Aunque las excusas del deportista fluyan desde la negación de la irrefutable realidad y los hinchas lo sostengan con justificaciones paridas en el cariño forjado en tiempos de bonanza.
El fútbol argentino, cuya generación de futbolistas ya no es tan fecunda como en otros años, transita una medianía en la que la vuelta de los que engrosaron las políticas exportadoras siempre asoma como la solución a la falta de calidad, sin embargo esos regresos cada vez cubre menos esa carencia.
No obstante los idilios continúan aunque vaya en detrimento de los propios intereses de los respectivos equipos y así se comprueba que los referentes lo son más por una cuestión histórica que por una demostración actual, aunque pese a esto dispongan de una injustificada amnistía para sus precarios rendimientos.
Los hinchas más radicalizados y los periodistas apegados a la obsecuencia salen al cruce de toda mirada crítica y realista de estos futbolistas que fueron referentes, pero que ya no lo son por el empecinamiento de querer quebrantar determinadas leyes biológicas que son invulnerables.

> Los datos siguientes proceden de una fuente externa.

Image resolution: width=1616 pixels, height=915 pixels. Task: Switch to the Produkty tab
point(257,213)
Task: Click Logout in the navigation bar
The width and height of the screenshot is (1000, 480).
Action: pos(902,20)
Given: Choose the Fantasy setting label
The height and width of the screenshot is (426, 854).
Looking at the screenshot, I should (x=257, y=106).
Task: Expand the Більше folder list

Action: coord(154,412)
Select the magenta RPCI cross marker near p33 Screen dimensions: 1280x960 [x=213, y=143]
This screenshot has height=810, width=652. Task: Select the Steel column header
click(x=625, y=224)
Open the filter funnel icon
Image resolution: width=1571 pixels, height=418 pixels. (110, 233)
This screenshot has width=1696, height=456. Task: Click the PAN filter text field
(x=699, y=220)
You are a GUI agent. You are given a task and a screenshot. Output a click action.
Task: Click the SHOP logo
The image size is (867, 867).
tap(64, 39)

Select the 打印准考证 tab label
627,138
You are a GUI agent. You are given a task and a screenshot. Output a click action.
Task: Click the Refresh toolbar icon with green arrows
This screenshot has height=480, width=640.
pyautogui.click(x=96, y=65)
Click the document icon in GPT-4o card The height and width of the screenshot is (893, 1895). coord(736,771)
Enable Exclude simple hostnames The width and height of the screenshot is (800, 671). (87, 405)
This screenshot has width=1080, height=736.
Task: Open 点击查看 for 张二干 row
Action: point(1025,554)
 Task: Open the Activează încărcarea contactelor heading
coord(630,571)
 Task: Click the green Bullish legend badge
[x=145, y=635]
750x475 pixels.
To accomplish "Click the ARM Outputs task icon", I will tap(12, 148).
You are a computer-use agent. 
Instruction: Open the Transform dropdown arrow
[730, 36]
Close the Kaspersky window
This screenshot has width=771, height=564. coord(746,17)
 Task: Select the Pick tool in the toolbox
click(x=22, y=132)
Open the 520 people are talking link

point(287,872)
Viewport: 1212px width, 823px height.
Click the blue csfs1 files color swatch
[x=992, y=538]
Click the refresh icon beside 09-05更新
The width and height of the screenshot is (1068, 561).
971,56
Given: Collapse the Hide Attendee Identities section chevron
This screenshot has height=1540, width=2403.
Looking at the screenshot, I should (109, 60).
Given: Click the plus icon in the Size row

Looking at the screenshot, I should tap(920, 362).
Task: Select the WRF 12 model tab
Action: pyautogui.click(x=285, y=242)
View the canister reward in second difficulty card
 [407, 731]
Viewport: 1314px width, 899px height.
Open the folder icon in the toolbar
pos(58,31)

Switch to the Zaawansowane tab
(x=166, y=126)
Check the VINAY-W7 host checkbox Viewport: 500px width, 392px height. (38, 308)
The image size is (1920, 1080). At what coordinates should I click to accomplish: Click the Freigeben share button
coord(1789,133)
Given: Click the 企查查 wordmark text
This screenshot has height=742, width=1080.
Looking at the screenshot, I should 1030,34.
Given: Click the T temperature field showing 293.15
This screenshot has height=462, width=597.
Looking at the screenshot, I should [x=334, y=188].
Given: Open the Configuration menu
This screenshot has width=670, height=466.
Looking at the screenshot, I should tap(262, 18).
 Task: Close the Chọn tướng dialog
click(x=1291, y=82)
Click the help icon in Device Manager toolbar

Pareciera difícil de comprender que el cuestionamiento a determinado jugador no alude a su trayectoria sino al presente futbolístico, porque su trayectoria es y será de diez, no así el rendimiento actual, que convive partido tras partido con el aplazo.
Hacer una recorrida por los diferentes equipos ayuda a descubrir que en muchos habitan futbolistas de dilatada trayectoria, que sin dudas forjaron la identidad deportiva también gracias a la entidad en la que comenzaron, pero que ya no pueden desplegar aquellas cualidades porque en el fútbol moderno sin dinámica no se puede jugar.
El problema de ya no ser
Es muy difícil asumirlo para el jugador y también lo es para aquellos que lo idolatran. Pero siempre es más conveniente darse cuenta a tiempo y no esperar que las frustraciones esmerilen ese reconocimiento, que debería ser el mejor capital para ambas partes.
Como tampoco los conflictos, porque es habitual que esos referentes, impotentes por su imposibilidad de rendir como en el pasado, proyecten sus responsabilidades al equipo, al cuerpo técnico o a la divina providencia.
Muchos equipos se quedaron sin entrenador porque los referentes ya sin vigencia, desde su actuación hicieron gravitar el peso de sus nombres por sobre los intereses futbolísticos del conjunto, a sabiendas de que, en un fútbol en el que los jugadores tienen cada vez mayor injerencia, cuentan con el respaldo de una amplia franja del público como así de la subordinación de ciertos dirigentes.
Dirigentes que acuden al regreso de estos futbolistas de renombre más por una necesidad política que por una correcta lectura deportiva, llevando incluso esas contrataciones a costos exorbitantes.
Porque salvo honrosas excepciones, muchos de estos casos implican una enorme erogación económica por parte de clubes financieramente frágiles, cifras que no tienen su amortización deportiva.
Por eso bregar por el regreso de aquellos que alguna vez fueron destacados no siempre representan la mejor solución al problema de jerarquía, en ocasiones es todo lo contrario, aunque desde lo sentimental no tenga precio el reencuentro. Ya quedó demostrado que en el fútbol no se gana con la nostalgia.